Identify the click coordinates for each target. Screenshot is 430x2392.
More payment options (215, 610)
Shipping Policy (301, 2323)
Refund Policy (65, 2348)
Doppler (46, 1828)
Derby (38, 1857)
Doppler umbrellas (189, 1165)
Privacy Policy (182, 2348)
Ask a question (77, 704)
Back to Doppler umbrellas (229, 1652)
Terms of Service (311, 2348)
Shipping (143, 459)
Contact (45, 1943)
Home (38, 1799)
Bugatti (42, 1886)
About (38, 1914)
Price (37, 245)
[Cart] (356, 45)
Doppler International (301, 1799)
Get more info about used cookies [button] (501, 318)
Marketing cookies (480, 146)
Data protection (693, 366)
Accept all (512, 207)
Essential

■ EXERCISE BRIEF
Say how many lines of the material contain the word "Policy". Add nothing to the number.

■ ANSWER TO THIS EXERCISE
3